Colvin’s ag teacher Kacie Marchant, who joined Rudder FFA last year, described Colvin as a “go-getter” who will take any task or idea and find a way to get it done and is not afraid to ask the community for their support.

“She’s just got a really good drive and determination to get things done,” Marchant said. “Whatever she’s going to pursue, she works really, really, really hard at it until she accomplishes the goal. We love that about her, and having her on our team of officers has been a great addition.”

When she sees a task that needs to be done, she said, Colvin is there ready to step in and always has a positive attitude.

“She knows what needs to be done before you have to ask,” Marchant said. “That quality and that trait is few and far between nowadays.”

Marchant said over the past year she has seen Colvin mature into a “strong young leader.”

“She’s going to make a huge impact wherever she goes in college or even beyond that into her career,” she said. She has continued building her skill set in high school and has found her voice and how best to lead different groups. “She’s really kind of blossomed into a really great leader.

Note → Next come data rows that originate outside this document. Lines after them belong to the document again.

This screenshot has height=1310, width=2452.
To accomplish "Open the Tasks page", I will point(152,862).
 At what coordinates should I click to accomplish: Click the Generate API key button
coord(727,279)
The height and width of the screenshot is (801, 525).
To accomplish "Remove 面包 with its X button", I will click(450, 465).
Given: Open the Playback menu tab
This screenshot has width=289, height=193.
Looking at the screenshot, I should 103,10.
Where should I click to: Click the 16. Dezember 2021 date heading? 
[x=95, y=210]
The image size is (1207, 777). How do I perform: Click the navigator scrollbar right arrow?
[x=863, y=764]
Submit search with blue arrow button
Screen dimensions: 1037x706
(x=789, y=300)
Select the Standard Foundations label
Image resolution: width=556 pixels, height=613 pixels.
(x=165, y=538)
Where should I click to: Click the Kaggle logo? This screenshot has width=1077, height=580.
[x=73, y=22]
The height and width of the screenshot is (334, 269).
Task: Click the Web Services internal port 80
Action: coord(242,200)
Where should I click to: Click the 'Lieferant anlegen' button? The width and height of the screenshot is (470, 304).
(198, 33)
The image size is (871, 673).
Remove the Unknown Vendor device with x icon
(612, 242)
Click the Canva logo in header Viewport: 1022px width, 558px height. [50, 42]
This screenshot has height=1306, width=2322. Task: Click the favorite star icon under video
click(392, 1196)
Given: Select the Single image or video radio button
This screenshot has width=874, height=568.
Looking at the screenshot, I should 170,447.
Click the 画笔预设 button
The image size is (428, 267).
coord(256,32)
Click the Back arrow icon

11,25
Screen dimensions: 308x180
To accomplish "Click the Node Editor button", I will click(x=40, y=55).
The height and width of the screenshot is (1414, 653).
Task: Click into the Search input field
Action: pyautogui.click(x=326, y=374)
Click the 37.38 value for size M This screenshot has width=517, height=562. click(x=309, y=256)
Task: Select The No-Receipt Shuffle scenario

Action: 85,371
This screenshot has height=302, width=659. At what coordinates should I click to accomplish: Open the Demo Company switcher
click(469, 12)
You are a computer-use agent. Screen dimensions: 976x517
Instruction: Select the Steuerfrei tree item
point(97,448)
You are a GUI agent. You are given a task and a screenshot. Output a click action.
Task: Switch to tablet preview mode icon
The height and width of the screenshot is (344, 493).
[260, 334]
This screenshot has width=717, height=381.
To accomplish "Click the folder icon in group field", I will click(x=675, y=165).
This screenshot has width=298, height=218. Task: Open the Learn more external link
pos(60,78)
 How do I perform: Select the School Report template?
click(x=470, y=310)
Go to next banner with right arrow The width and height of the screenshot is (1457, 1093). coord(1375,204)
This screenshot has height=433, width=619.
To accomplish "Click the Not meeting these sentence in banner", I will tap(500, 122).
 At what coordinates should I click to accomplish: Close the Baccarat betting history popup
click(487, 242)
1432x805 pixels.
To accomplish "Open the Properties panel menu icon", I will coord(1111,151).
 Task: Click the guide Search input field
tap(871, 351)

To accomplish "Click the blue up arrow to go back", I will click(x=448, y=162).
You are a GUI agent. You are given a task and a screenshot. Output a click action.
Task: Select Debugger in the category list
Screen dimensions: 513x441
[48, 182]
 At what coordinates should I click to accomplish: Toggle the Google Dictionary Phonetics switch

She’s going to do some really great things when she leaves Rudder High School.”

Colvin’s goal is to attend West Texas A&M University in Canyon to study ag education with a minor in agribusiness. After earning her bachelor’s degree, she said, she would like to attend Texas A&M to get a master’s in education and maybe pursue a Ph.D. to become a swine specialist.

With the opportunity to earn a scholarship, she said, “It would be a huge deal for me because that means that I get to bring that money and put it forth toward my future education, and after my education, I get to educate the people about agriculture and livestock.”